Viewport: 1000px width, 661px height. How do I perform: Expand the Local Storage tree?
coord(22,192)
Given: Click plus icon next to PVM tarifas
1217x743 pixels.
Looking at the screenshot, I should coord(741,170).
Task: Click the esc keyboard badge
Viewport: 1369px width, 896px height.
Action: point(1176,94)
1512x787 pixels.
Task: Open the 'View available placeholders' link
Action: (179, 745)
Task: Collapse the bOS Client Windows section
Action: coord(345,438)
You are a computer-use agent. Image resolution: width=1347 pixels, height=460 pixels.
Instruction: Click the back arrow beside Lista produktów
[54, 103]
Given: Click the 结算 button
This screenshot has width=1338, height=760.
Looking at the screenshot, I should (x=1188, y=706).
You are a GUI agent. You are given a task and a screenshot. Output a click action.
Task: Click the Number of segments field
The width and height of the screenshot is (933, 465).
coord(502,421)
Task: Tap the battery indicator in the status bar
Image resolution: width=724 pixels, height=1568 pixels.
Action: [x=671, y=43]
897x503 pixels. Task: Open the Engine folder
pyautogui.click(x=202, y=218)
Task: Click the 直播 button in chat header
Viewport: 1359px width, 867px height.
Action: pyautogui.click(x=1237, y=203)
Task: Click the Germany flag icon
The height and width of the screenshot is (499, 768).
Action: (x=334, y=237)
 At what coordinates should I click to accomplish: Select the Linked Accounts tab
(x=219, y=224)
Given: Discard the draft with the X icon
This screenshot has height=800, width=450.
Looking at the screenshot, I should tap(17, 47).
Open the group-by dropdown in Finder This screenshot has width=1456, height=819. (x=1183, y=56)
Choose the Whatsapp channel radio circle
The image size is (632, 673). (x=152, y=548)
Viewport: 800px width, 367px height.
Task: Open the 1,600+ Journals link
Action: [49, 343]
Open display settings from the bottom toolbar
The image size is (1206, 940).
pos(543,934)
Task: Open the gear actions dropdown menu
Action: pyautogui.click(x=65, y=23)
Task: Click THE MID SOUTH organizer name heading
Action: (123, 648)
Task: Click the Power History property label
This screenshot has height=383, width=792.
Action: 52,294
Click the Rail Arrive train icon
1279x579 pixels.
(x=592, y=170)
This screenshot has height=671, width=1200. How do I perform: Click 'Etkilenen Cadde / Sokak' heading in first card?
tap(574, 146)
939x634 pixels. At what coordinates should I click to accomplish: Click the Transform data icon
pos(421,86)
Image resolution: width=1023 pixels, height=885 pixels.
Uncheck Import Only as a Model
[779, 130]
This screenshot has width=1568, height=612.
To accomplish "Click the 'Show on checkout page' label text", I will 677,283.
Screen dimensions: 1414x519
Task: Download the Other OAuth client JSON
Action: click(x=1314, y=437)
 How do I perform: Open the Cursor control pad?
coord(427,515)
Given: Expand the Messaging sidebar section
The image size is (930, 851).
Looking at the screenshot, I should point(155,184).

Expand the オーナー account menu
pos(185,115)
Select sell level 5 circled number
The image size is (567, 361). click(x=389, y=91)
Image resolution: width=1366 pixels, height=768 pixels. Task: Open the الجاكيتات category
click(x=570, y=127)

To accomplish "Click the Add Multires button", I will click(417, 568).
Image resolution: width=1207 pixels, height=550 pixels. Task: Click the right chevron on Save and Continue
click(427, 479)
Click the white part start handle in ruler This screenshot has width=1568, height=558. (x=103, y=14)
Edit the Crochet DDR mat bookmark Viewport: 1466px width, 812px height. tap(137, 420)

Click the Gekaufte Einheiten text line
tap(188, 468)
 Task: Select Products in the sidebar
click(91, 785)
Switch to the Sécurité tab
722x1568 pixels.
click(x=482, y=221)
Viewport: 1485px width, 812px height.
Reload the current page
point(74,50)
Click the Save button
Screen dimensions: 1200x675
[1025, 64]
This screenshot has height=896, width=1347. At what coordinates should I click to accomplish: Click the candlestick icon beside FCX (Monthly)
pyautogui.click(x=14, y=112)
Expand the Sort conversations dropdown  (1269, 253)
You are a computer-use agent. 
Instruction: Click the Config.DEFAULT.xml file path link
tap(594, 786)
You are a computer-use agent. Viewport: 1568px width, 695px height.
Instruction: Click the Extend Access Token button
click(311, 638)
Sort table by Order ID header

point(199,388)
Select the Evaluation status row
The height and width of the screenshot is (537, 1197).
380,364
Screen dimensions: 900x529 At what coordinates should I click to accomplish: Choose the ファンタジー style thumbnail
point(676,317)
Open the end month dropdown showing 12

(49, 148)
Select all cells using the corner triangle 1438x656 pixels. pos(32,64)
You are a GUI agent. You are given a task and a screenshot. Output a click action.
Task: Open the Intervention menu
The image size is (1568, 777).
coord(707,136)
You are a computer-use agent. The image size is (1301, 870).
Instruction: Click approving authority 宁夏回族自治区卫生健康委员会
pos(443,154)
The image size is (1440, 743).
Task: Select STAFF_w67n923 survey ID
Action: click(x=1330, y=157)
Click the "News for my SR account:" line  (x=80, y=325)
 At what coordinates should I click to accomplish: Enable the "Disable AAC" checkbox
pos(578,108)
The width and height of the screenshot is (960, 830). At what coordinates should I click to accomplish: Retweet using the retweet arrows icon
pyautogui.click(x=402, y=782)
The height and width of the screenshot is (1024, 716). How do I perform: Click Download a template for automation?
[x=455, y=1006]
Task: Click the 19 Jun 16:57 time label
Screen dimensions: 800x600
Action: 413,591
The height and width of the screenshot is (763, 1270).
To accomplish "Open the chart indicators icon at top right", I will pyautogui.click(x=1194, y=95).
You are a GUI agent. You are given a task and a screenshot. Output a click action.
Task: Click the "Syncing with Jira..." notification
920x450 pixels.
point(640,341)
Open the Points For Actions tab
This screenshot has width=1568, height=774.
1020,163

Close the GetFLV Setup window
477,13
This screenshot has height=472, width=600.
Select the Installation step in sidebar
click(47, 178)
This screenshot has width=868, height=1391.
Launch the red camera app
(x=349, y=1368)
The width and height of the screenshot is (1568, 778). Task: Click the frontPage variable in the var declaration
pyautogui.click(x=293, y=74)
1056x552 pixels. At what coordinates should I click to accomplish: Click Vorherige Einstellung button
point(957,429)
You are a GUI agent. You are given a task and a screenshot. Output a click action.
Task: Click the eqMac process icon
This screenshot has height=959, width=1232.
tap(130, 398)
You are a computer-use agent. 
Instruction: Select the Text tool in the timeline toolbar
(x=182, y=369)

EXERCISE GOAL
Pull every line with "computer" from the records.

RESULT FOR THIS EXERCISE
You are a computer-use agent. Image resolution: width=1347 pixels, height=460 pixels.
You are a computer-use agent. 
You are a computer-use agent. Viewport: 1568px width, 695px height.
You are a computer-use agent. The image size is (1301, 870).
You are a computer-use agent. 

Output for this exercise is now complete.